## TASK TO CARRY OUT:
Only an exact copy of the listing below will do.
-- THE INPUT follows --
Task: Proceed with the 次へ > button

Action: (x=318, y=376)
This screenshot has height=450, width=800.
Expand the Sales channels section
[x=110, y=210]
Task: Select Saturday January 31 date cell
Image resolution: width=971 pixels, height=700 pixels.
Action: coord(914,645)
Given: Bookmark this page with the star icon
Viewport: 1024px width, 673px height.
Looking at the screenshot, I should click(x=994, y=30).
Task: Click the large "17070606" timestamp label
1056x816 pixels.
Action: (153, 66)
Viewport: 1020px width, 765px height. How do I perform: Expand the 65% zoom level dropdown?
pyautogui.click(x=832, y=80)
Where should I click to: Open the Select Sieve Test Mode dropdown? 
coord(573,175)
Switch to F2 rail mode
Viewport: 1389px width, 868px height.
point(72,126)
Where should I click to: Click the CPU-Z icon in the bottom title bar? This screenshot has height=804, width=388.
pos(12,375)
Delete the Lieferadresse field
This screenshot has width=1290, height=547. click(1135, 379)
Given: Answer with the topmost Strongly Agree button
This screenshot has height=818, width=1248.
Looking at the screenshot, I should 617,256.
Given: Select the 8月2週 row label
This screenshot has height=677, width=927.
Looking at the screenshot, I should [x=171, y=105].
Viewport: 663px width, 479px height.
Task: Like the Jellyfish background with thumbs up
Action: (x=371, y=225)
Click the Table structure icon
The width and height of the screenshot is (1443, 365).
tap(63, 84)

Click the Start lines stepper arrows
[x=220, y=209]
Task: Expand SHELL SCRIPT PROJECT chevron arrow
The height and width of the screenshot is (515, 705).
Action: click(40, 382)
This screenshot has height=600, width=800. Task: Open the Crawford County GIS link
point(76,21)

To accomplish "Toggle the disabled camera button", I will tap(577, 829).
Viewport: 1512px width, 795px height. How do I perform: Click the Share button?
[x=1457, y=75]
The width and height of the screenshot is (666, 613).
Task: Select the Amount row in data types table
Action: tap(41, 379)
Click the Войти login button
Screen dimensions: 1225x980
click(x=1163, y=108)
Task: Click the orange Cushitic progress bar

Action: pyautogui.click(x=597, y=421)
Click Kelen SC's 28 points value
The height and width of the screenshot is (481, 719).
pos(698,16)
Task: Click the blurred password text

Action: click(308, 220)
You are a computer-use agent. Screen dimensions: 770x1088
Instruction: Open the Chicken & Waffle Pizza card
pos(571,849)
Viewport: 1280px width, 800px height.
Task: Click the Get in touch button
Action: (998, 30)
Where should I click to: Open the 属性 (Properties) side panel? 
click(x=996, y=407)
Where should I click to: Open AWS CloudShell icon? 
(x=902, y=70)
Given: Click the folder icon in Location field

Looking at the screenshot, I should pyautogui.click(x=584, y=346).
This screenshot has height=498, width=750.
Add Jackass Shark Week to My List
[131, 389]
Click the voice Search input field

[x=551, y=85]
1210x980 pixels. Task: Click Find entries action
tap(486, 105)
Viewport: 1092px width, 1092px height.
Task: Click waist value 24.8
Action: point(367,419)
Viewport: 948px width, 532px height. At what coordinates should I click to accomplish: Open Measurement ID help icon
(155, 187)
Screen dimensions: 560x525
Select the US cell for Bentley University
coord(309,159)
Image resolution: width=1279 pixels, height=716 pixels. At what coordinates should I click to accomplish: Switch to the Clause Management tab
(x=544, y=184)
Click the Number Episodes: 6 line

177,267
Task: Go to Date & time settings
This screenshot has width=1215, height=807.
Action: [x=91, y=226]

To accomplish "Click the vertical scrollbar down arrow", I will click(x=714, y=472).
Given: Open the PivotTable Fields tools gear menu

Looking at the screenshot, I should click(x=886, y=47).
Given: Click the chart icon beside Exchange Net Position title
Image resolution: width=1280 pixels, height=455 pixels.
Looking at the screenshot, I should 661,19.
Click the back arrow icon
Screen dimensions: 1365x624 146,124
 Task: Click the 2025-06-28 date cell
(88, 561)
-- THE INPUT concluded --
## SOLUTION FOR THIS TASK:
Task: Proceed with the 次へ > button

Action: (x=318, y=376)
This screenshot has height=450, width=800.
Expand the Sales channels section
[x=110, y=210]
Task: Select Saturday January 31 date cell
Image resolution: width=971 pixels, height=700 pixels.
Action: coord(914,645)
Given: Bookmark this page with the star icon
Viewport: 1024px width, 673px height.
Looking at the screenshot, I should click(x=994, y=30).
Task: Click the large "17070606" timestamp label
1056x816 pixels.
Action: (153, 66)
Viewport: 1020px width, 765px height. How do I perform: Expand the 65% zoom level dropdown?
pyautogui.click(x=832, y=80)
Where should I click to: Open the Select Sieve Test Mode dropdown? 
coord(573,175)
Switch to F2 rail mode
Viewport: 1389px width, 868px height.
point(72,126)
Where should I click to: Click the CPU-Z icon in the bottom title bar? This screenshot has height=804, width=388.
pos(12,375)
Delete the Lieferadresse field
This screenshot has width=1290, height=547. click(1135, 379)
Given: Answer with the topmost Strongly Agree button
This screenshot has height=818, width=1248.
Looking at the screenshot, I should 617,256.
Given: Select the 8月2週 row label
This screenshot has height=677, width=927.
Looking at the screenshot, I should [x=171, y=105].
Viewport: 663px width, 479px height.
Task: Like the Jellyfish background with thumbs up
Action: (x=371, y=225)
Click the Table structure icon
The width and height of the screenshot is (1443, 365).
tap(63, 84)

Click the Start lines stepper arrows
[x=220, y=209]
Task: Expand SHELL SCRIPT PROJECT chevron arrow
The height and width of the screenshot is (515, 705).
Action: click(40, 382)
This screenshot has height=600, width=800. Task: Open the Crawford County GIS link
point(76,21)

To accomplish "Toggle the disabled camera button", I will tap(577, 829).
Viewport: 1512px width, 795px height. How do I perform: Click the Share button?
[x=1457, y=75]
The width and height of the screenshot is (666, 613).
Task: Select the Amount row in data types table
Action: tap(41, 379)
Click the Войти login button
Screen dimensions: 1225x980
click(x=1163, y=108)
Task: Click the orange Cushitic progress bar

Action: pyautogui.click(x=597, y=421)
Click Kelen SC's 28 points value
The height and width of the screenshot is (481, 719).
pos(698,16)
Task: Click the blurred password text

Action: click(308, 220)
You are a computer-use agent. Screen dimensions: 770x1088
Instruction: Open the Chicken & Waffle Pizza card
pos(571,849)
Viewport: 1280px width, 800px height.
Task: Click the Get in touch button
Action: (998, 30)
Where should I click to: Open the 属性 (Properties) side panel? 
click(x=996, y=407)
Where should I click to: Open AWS CloudShell icon? 
(x=902, y=70)
Given: Click the folder icon in Location field

Looking at the screenshot, I should pyautogui.click(x=584, y=346).
This screenshot has height=498, width=750.
Add Jackass Shark Week to My List
[131, 389]
Click the voice Search input field

[x=551, y=85]
1210x980 pixels. Task: Click Find entries action
tap(486, 105)
Viewport: 1092px width, 1092px height.
Task: Click waist value 24.8
Action: point(367,419)
Viewport: 948px width, 532px height. At what coordinates should I click to accomplish: Open Measurement ID help icon
(155, 187)
Screen dimensions: 560x525
Select the US cell for Bentley University
coord(309,159)
Image resolution: width=1279 pixels, height=716 pixels. At what coordinates should I click to accomplish: Switch to the Clause Management tab
(x=544, y=184)
Click the Number Episodes: 6 line

177,267
Task: Go to Date & time settings
This screenshot has width=1215, height=807.
Action: [x=91, y=226]

To accomplish "Click the vertical scrollbar down arrow", I will click(x=714, y=472).
Given: Open the PivotTable Fields tools gear menu

Looking at the screenshot, I should click(x=886, y=47).
Given: Click the chart icon beside Exchange Net Position title
Image resolution: width=1280 pixels, height=455 pixels.
Looking at the screenshot, I should 661,19.
Click the back arrow icon
Screen dimensions: 1365x624 146,124
 Task: Click the 2025-06-28 date cell
(88, 561)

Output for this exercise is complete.